This year, we launched our new design, the VPS offers, our new physical infrastructure (with SSDs in all servers) and we started to roll out updated versions of the database systems available to our customers.
Today, we are proud to announce the deployment on all our servers of alproxy, the new version of our reverse proxy. This update is another milestone on the path to a modern hosting service. Read on to find out what’s new!
Reverse-proxy? What’s that?
Usually, a single piece of software handles all the HTTP traffic of a server. At alwaysdata, we had to do things a bit differently, and allow each account to run its own HTTP daemon (Apache) to serve its web pages. This design choice gives our users more control over their production environment: for instance, they can load custom Apache modules or choose the version of PHP on which to run their website.
This particularity makes complex setups possible (such as bridging your app with an old Windows enterprise server… which is admittedly not for the faint of heart!), and also provides better isolation between all the accounts hosted on the same server.
This is why alproxy is a central piece in our production architecture: the reverse-proxy receives all HTTP requests, reads their destination and then dispatches the requests to the right account’s Apache instance. In this regard, alproxy acts a bit like the mailboy sorting and delivering mail to the different companies that have offices in the building.
Not only does alproxy dispatch HTTP traffic, but it also checks the health and status of all the HTTP daemons running in each account: it starts a daemon when required, stops it if it has been idle for a while (to reclaim memory that can be used by someone else) and relaunches it when its configuration is updated or if it crashes.
Since all the HTTP traffic goes through alproxy, it also has to handle the security layer of HTTPS connections. All of this is done dynamically: the certificate and routing is controlled from alwaysdata’s administration panel rather than written in configuration files.
New features brought by alproxy
As a key component of our technical stack, this upgrade brings improvements at many levels of the production environment.
Better HTTPS security and private IPs no longer required
That’s right, HTTPS traffic served by alproxy is now secured according to the most recent industry standards: using TLS 1.2 by default, secure ciphers only and enabling Forward Secrecy. Our HTTPS configuration is now ranked A on SSLabs. And thanks to SNI, a private IP is no longer required to use your own certificate.
We are actively working on the integration of Let’s Encrypt. In a few weeks, Let’s encrypt certificates will be fully and automatically managed by alwaysdata. Thus, HTTPS will be enabled by default on all websites and domains. We also plan to enable OCSP stapling and TLS session resumption, two features of TLS that will bring welcomed performance improvements.

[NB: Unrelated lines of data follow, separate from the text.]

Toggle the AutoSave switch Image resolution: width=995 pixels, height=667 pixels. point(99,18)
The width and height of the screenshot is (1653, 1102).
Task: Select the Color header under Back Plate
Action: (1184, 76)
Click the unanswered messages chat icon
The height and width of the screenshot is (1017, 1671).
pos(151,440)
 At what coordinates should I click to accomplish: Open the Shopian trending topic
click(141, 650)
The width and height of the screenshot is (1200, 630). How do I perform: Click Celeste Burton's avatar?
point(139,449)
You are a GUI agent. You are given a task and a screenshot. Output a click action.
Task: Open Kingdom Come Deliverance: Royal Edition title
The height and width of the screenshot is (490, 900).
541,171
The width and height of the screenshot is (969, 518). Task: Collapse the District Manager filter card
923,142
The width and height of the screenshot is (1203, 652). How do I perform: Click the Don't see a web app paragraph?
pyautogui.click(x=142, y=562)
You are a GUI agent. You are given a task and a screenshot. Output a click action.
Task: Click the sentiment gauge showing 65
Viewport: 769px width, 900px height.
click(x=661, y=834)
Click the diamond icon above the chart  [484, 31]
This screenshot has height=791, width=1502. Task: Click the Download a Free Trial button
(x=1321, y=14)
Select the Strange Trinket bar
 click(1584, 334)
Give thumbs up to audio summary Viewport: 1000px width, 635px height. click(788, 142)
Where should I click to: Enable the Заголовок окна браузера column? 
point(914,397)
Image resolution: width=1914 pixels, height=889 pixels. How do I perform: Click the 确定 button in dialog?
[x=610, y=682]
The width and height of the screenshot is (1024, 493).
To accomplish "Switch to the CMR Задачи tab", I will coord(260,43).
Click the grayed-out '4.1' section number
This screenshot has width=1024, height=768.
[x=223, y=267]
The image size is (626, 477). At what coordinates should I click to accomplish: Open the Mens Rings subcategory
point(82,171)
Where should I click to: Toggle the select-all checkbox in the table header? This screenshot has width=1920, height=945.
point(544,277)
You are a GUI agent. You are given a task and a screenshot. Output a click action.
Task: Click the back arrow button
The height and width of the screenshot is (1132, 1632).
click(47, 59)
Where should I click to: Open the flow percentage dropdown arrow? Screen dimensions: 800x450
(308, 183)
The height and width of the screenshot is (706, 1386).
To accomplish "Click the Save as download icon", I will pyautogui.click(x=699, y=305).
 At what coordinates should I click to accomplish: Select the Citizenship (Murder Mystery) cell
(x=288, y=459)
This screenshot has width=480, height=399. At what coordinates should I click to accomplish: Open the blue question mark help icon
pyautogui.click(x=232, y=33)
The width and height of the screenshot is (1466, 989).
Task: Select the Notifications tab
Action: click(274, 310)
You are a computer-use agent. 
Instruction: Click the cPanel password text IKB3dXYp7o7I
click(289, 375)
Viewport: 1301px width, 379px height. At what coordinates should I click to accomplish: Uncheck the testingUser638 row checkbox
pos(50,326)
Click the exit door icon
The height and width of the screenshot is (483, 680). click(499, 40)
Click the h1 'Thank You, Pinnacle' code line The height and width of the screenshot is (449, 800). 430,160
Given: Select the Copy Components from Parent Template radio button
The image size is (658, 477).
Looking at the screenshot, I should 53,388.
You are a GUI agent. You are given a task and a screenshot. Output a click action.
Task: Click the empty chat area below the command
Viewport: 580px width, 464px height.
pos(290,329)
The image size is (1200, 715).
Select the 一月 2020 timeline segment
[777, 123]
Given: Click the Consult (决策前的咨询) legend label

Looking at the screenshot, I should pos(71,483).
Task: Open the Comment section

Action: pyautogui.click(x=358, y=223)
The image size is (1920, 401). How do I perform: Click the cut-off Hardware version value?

More robust, alproxy fixes problems before you notice
This new version of alproxy has been designed to be more robust and to enable auto-healing. For example, this means that alproxy handles overload and traffic spikes more gracefully (for instance, during DDoS attacks), but also that various problems are automatically detected and fixed.
Use Apache, Nginx, Node.js or all of them together
We will soon give our customers the ability to choose the HTTP daemons they want to run in their accounts. You will be able to replace Apache by Nginx, Node.js or whatever combination fits your website requirements.
And if you want to try bleeding-edge software, you can rely on alproxy to clean things up if ever something goes wrong.
WebSockets are available
Using a modern web server without using shiny features is no fun, that’s why we added the support of the WebSocket protocol in alproxy.
There is more to come
While it’s too soon for us to talk about HTTP/2 (there’s still a lot of work to be done), we are looking forward adding a lot of new features in the coming months. For instance, we would like to add a WAF (Web Application Firewall) which blocks malicious requests (and has good chances to mitigate bot attacks against vulnerable WordPress installations). We will also add a HTTP cache middleware, which can be leveraged to improve the responsiveness of your websites and allow building a CDN.
Under the hood
Before we end this tour of alproxy, let’s talk a bit about how it’s built!
alproxy is written in Python, and build on top of asyncio. We use many features introduced in Python 3.5, and sometimes had to work around some non-trivial issues. During the development, we have worked on an open-source library called asynctest. We hope to publish some technical blog posts to tell you more about some interesting parts of alproxy, like how we managed to handle TLS handshakes in a fully asynchronous environment.
Towards a better service
We are constantly improving our platform, and we have still a few more milestones to reach: alwaysdata will soon deploy its new production environment, including updated PHP, Python and Ruby versions, and improved dependency management (composer, pip, gem or npm will work out of the box).
We will be rolling out those updates to existing accounts gradually, as we want to ensure that migrating to this new environment won’t break your websites. Stay tuned!
This sounds great! Lots of great news. I’m particularly interested in the managed LetsEncrypt (I set it up the other day using oncletom/letsencrypt-alwaysdata and it was not so bad, but I’ll welcome an official and simpler solution) and the Nginx and Node.js support.
That’s massive! Kudos to Alwaysdata!!!